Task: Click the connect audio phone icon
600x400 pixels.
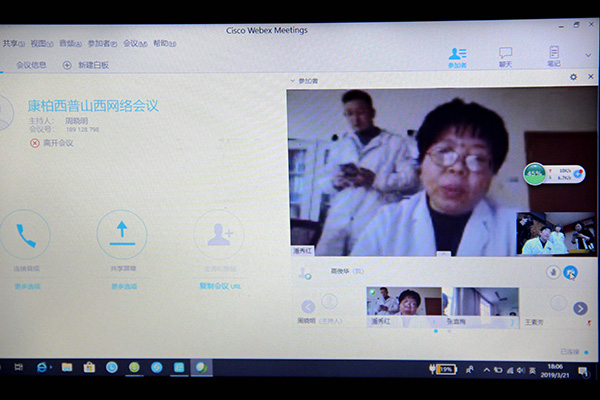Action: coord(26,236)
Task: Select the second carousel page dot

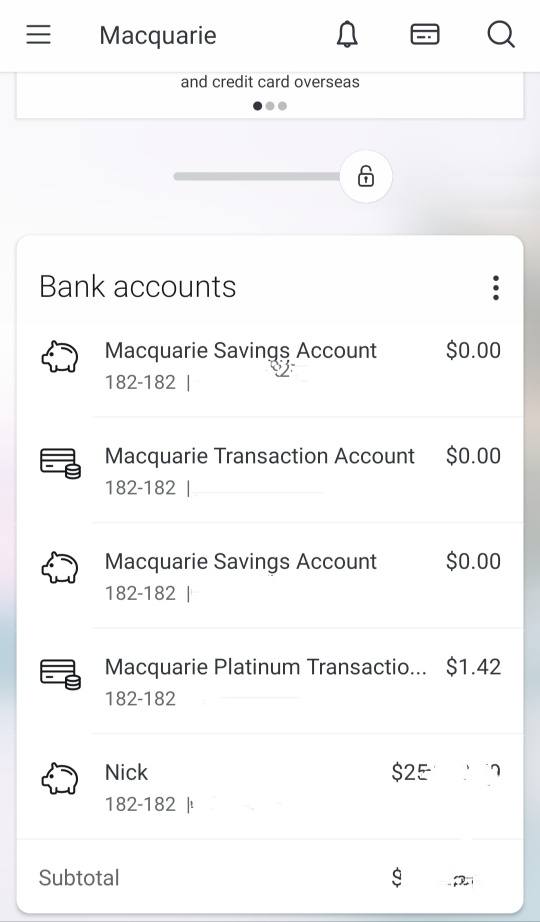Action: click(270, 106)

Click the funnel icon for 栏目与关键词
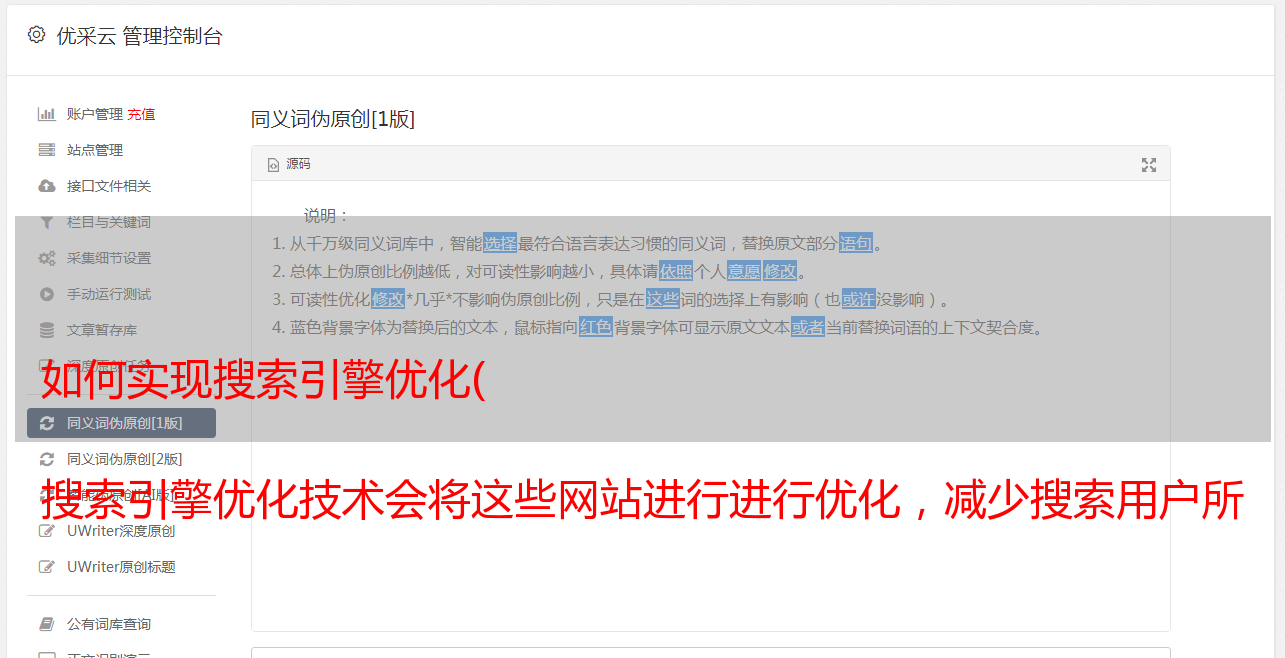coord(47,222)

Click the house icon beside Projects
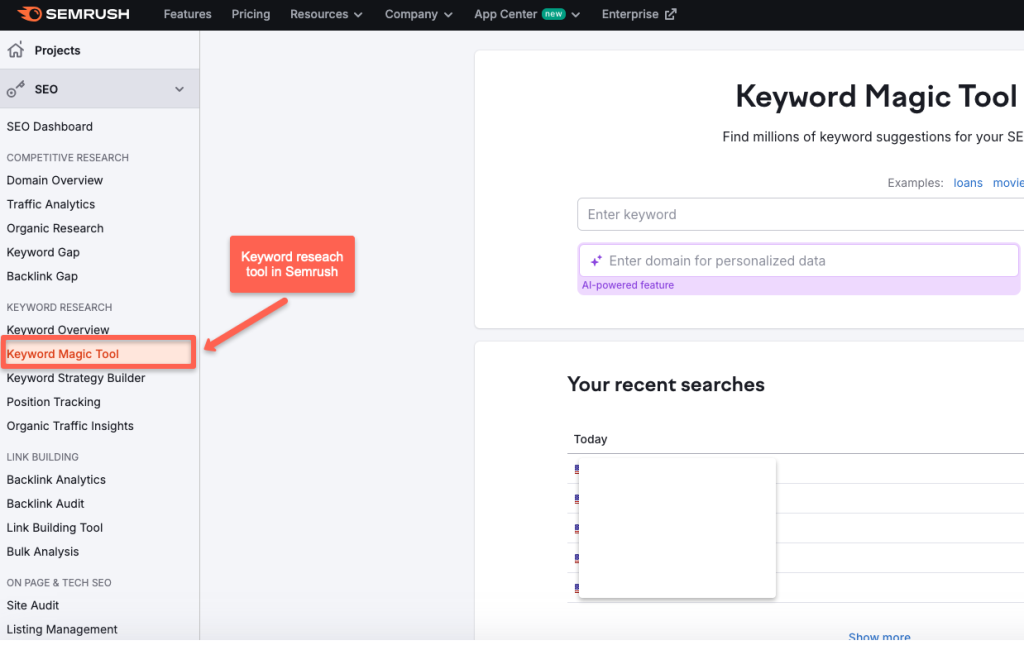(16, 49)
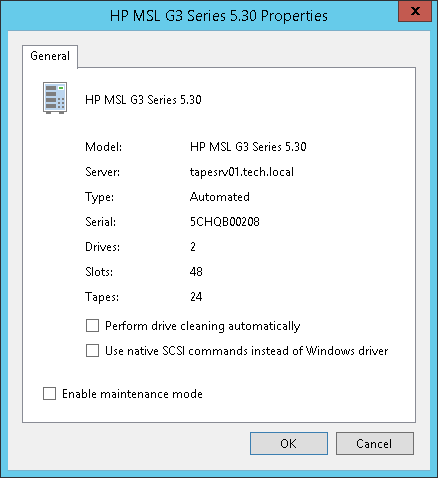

WHAT YOU HAVE TO DO: Reproduce the listing above from the line that contains "Task: Select the second carousel page dot" through its final line, exactly and with nothing added. Omit the images.

PROBLEM SOLUTION:
Task: Select the second carousel page dot

Action: click(270, 106)

Click the funnel icon for 栏目与关键词
coord(47,222)

Click the house icon beside Projects
(16, 49)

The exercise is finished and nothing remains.